[Start of Attachment]

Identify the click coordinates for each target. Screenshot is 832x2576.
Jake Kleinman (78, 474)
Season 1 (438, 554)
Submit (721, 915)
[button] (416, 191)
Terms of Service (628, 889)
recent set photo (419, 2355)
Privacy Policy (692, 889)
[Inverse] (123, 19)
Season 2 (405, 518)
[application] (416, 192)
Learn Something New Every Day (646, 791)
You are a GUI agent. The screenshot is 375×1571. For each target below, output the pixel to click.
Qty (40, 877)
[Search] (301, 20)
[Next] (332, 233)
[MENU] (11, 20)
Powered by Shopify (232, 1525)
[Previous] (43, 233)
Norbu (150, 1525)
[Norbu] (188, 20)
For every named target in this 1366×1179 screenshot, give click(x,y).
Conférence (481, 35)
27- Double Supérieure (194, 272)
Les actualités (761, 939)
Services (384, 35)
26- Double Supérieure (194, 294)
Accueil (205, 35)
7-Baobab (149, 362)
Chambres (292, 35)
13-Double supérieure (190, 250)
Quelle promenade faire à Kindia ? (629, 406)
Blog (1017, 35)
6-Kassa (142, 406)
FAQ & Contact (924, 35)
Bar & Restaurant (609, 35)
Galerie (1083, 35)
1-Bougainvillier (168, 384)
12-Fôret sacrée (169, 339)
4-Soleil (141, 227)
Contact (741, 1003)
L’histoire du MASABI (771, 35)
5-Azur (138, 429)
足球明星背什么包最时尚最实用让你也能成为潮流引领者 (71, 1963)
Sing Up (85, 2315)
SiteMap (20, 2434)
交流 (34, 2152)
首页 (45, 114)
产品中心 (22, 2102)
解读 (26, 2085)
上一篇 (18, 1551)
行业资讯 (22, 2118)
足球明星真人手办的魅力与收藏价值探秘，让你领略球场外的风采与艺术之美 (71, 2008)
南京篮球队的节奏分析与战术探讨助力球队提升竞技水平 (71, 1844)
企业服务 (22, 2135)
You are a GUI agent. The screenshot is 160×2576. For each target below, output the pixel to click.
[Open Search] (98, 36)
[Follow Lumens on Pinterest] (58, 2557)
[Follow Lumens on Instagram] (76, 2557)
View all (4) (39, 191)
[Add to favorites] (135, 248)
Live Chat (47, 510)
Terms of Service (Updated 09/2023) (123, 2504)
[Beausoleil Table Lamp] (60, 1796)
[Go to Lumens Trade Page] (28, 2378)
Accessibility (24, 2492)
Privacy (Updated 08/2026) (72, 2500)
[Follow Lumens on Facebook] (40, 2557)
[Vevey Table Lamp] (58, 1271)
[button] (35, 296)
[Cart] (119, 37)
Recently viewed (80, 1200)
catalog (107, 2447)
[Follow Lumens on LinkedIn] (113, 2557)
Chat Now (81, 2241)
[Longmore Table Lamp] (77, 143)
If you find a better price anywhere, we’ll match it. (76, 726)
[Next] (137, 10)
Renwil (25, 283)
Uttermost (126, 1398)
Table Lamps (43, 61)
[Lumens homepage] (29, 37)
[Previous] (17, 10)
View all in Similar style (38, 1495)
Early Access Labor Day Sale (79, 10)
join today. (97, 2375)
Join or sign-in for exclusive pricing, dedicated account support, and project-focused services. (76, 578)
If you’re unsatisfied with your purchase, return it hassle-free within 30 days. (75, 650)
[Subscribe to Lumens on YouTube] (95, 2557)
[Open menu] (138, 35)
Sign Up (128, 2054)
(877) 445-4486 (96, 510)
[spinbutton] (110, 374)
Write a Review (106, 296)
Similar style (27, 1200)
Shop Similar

[End of Attachment]

### THE TASK
With both ends included, please retype exactly the lines from the line containing "[Open menu] (138, 35)" to the final line of the data.

### RESPONSE TO THIS EXERCISE
[Open menu] (138, 35)
Sign Up (128, 2054)
(877) 445-4486 (96, 510)
[spinbutton] (110, 374)
Write a Review (106, 296)
Similar style (27, 1200)
Shop Similar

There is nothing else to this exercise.